About this series: I revisited my journals from my first year as a freelance writer and found they told a story of their own. In this series I get the rare opportunity to give myself and other writers career advice with nearly 50 years of hindsight. Enjoy!

This Thanksgiving weekend, we’ll gather the family for a celebration that is becoming smaller and more tenuous each year. We’ve lost all of the Greatest Generation and two-thirds of the Boomers through death or distance.

Now the next generation goes over the river and through the woods to our house. They’re living their own lives in diverse locations, and we’re grateful when they can join us.

In 1979, the next generation was me, returning to my childhood home. Recently divorced, my mother lived alone but gathered her family close around her. As her only son, I was there. So were her parents, and her brother and sister-in-law. Their only son — my cousin — and his wife rounded out the guest list.

She served turkey, stuffing, mashed potatoes, green beans, creamed onions, and her specialty — cinnamon apples, a special treat we still make for Thanksgiving and Christmas. Dessert was usually pumpkin or mince or apple pie, or often all three.

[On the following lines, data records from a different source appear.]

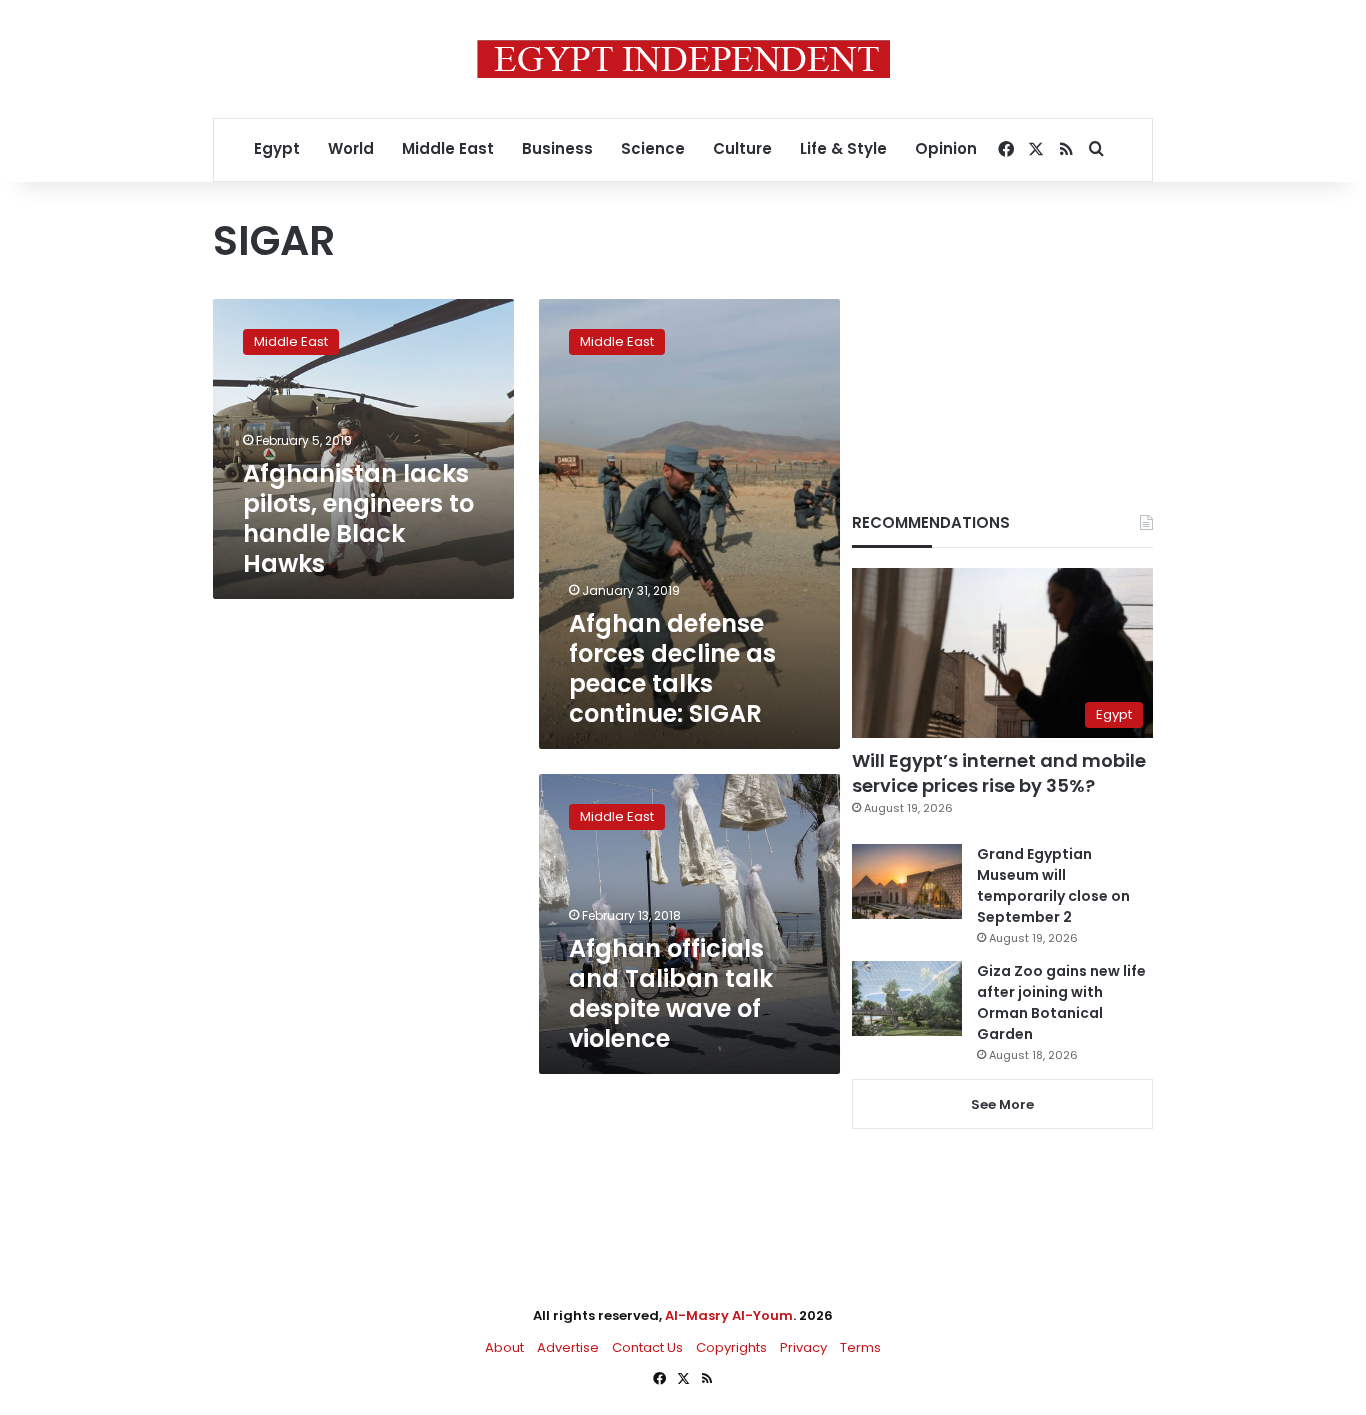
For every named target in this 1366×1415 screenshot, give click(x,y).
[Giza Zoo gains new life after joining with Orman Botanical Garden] (907, 998)
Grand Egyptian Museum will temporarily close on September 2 (1053, 885)
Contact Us (647, 1347)
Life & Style (843, 148)
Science (653, 148)
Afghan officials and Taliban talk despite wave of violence (671, 993)
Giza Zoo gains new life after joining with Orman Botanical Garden (1061, 1002)
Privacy (803, 1347)
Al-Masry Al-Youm (729, 1315)
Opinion (946, 148)
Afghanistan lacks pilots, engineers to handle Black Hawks (358, 518)
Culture (742, 148)
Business (557, 148)
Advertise (568, 1347)
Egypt (277, 148)
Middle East (448, 148)
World (351, 148)
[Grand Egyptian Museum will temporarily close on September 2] (907, 881)
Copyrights (731, 1347)
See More (1002, 1104)
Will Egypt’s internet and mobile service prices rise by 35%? (999, 773)
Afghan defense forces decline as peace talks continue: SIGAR (672, 668)
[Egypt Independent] (683, 59)
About (504, 1347)
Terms (860, 1347)
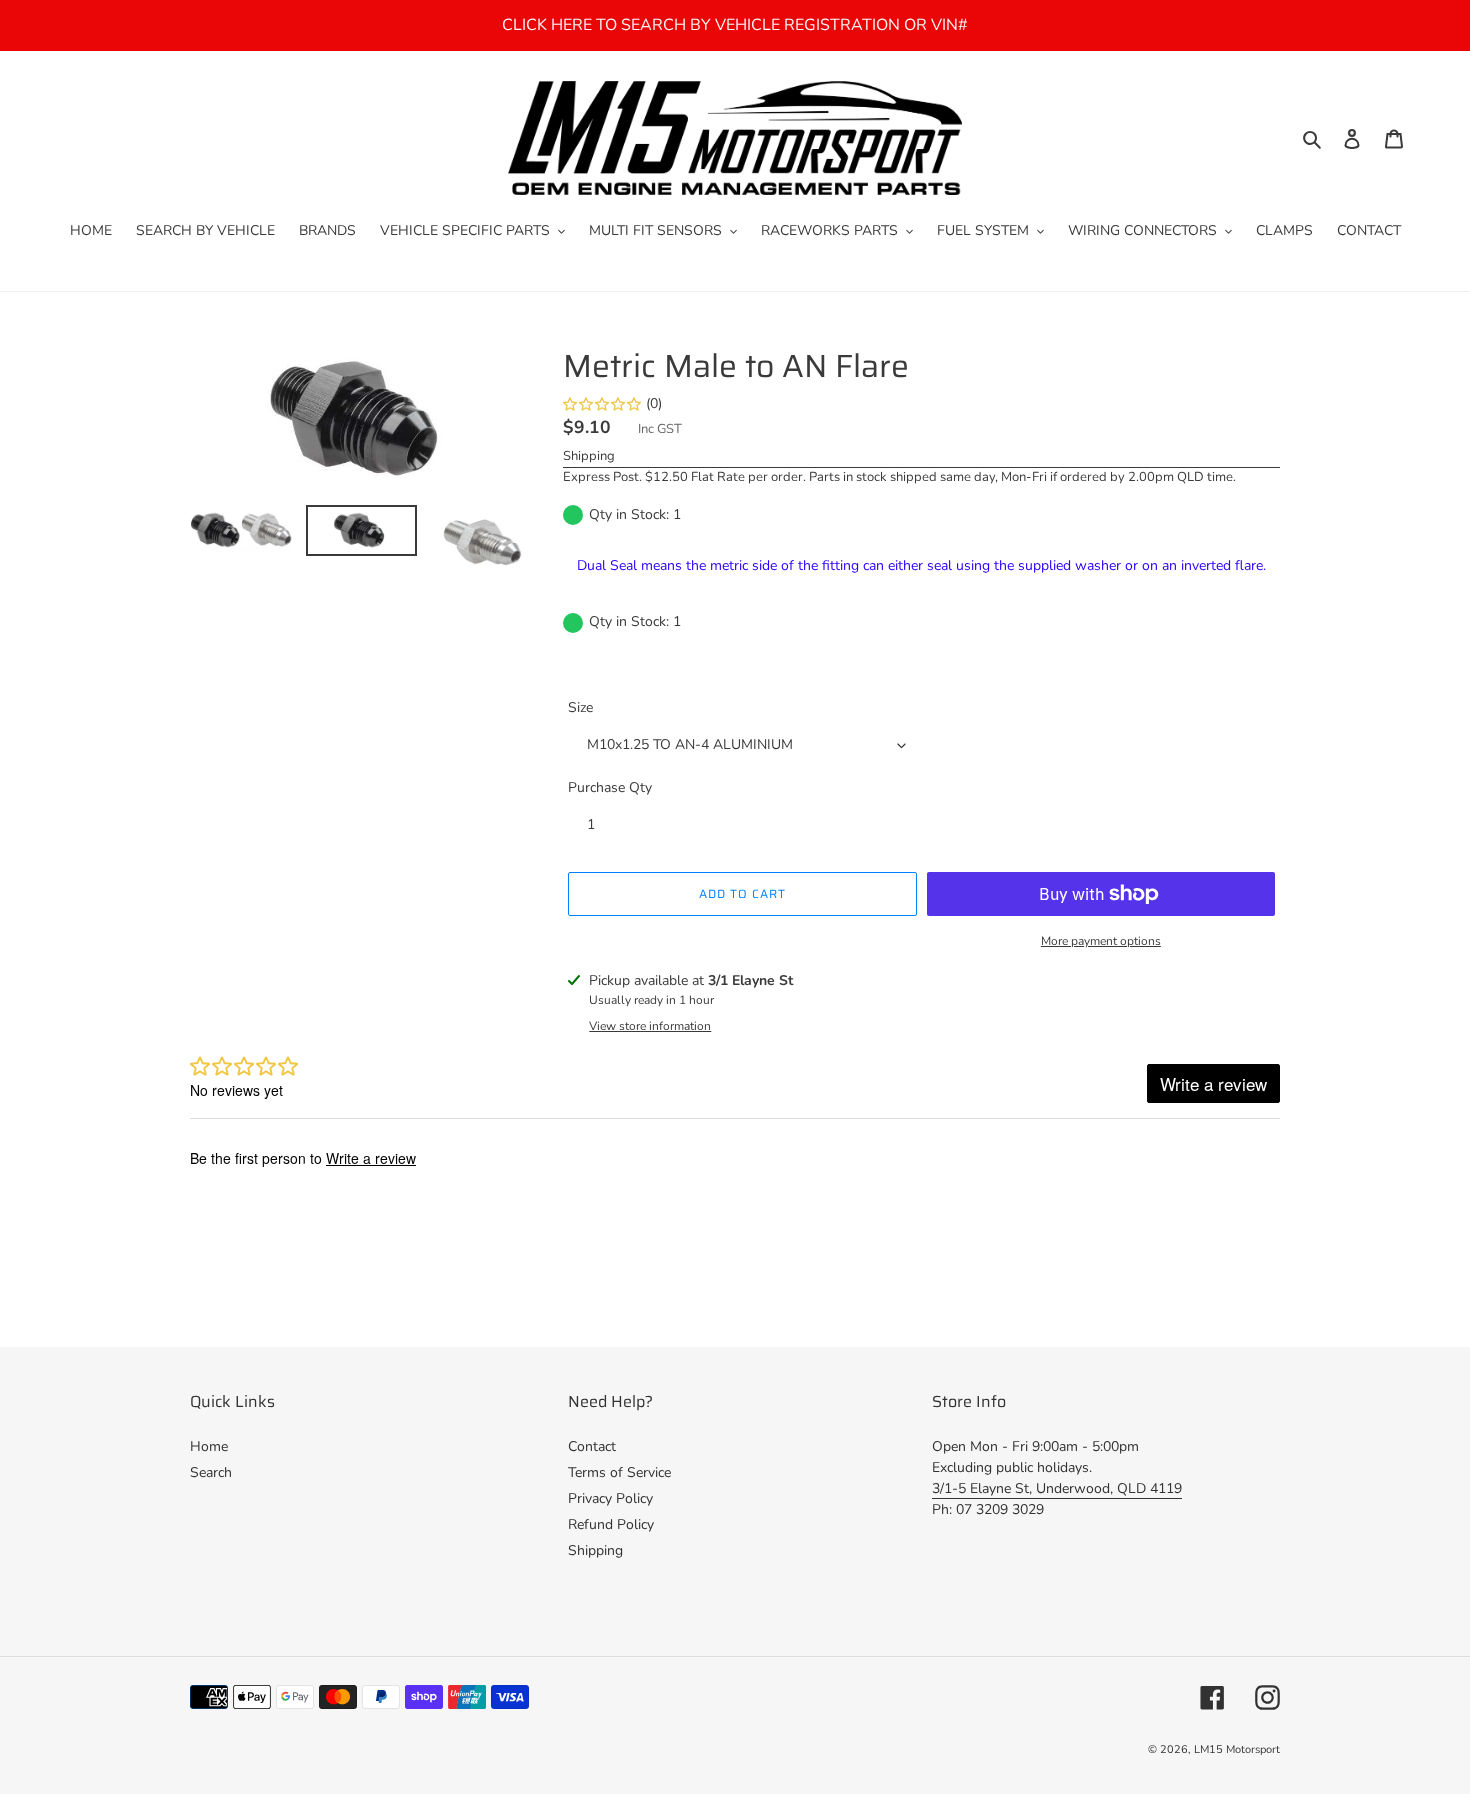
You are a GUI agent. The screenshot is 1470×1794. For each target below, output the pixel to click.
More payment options (1101, 941)
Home (209, 1446)
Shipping (589, 456)
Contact (592, 1446)
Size (580, 707)
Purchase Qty (610, 787)
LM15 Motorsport (1237, 1749)
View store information (650, 1026)
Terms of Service (619, 1472)
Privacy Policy (610, 1498)
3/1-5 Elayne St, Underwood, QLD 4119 (1057, 1488)
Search (211, 1472)
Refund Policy (611, 1524)
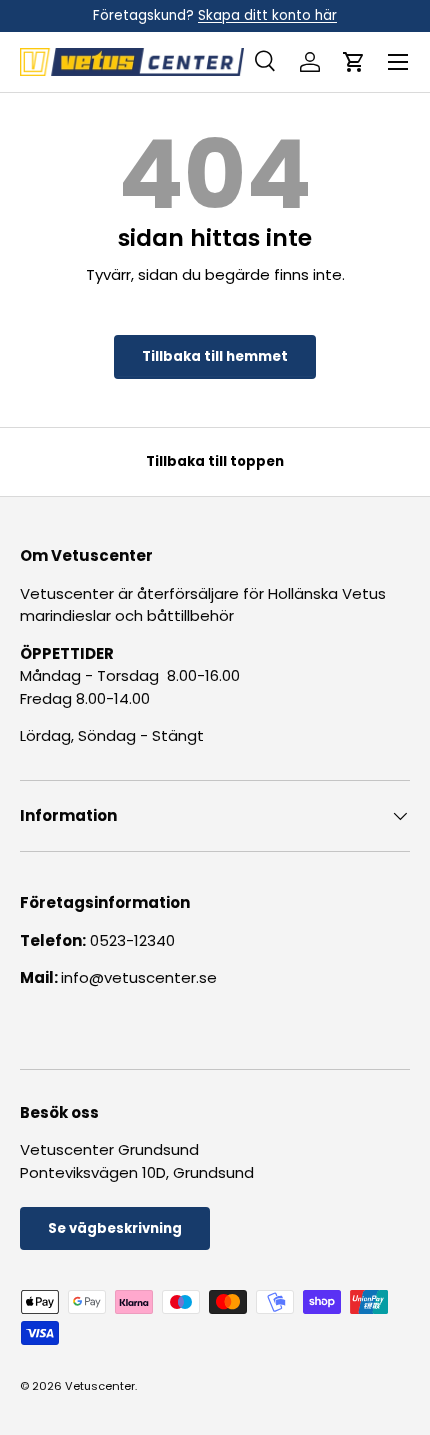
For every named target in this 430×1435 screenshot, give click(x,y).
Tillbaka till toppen (215, 461)
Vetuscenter (100, 1386)
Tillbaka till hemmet (215, 356)
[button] (354, 62)
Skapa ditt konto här (267, 15)
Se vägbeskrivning (115, 1228)
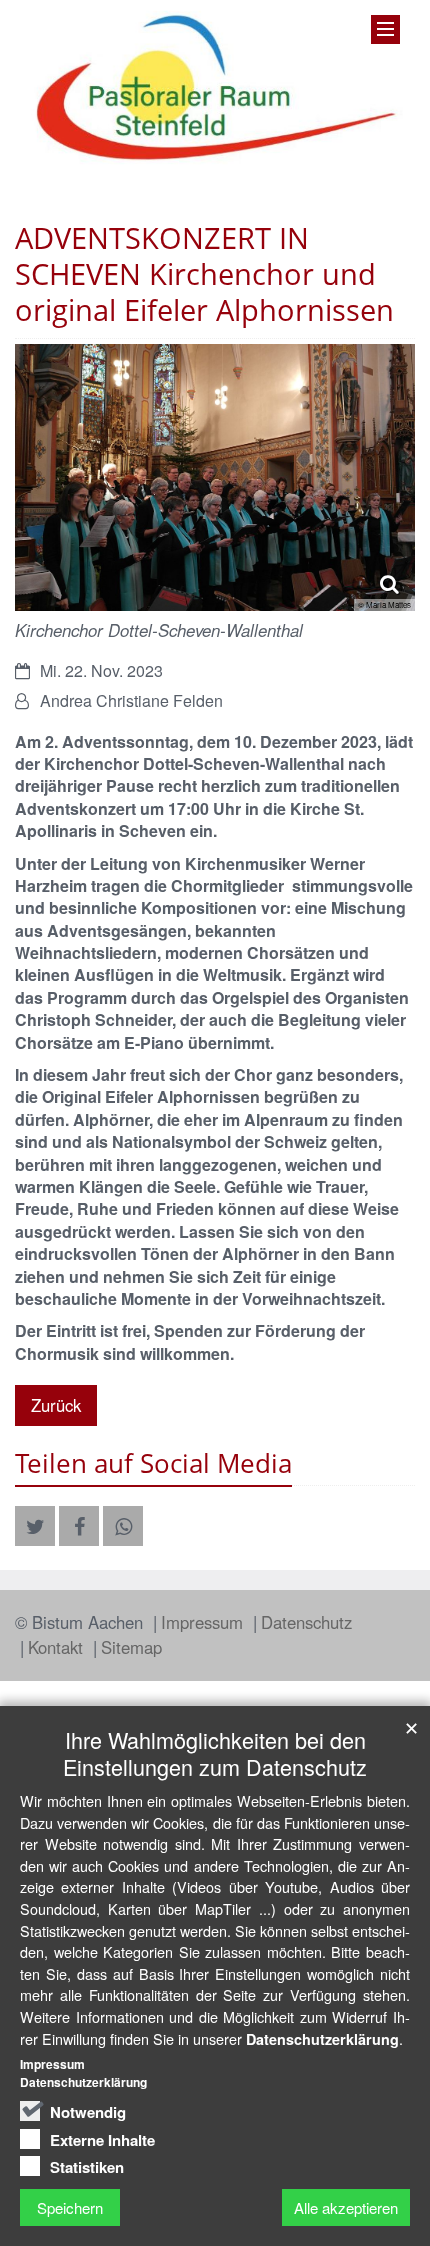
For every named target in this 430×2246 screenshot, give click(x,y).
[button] (35, 1526)
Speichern (70, 2207)
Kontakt (58, 1647)
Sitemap (131, 1647)
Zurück (56, 1405)
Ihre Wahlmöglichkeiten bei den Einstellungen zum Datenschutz (215, 1753)
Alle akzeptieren (346, 2207)
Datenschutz (306, 1622)
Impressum (204, 1622)
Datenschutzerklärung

Afterward, I took the time to count my blessings at the end of a long and adventurous year:

I have much to be thankful for: my family, splintered though it is; health, worried though I am by troubles with my left arm; my job, complain though I might about its schedule; my friends, confused as they all are; my love, renewed and restored but insecure and somewhat inept; and my future, bright and promising, although somewhat uncertain right now. My worries are really blessings, and I am happy for the stimulation — even the stimulation of boredom — I received today. Praise God!

Journal, Volume III
22 November 1979

Today, 44 years later, the list is much the same although the details are different. Family is distant, though not splintered by divorce. Health is good — I’ll tell you more about the arm in future posts. My job is different now and being my own boss is hard. My friends have mostly figured themselves out, but we’ve grown apart. My true love (not the infatuation of which I wrote) has lasted nearly 50 years and still goes strong.

Another thing that’s still unchanged: My worries are really blessings. That’s good advice from a 24-year-old to himself a half-century later.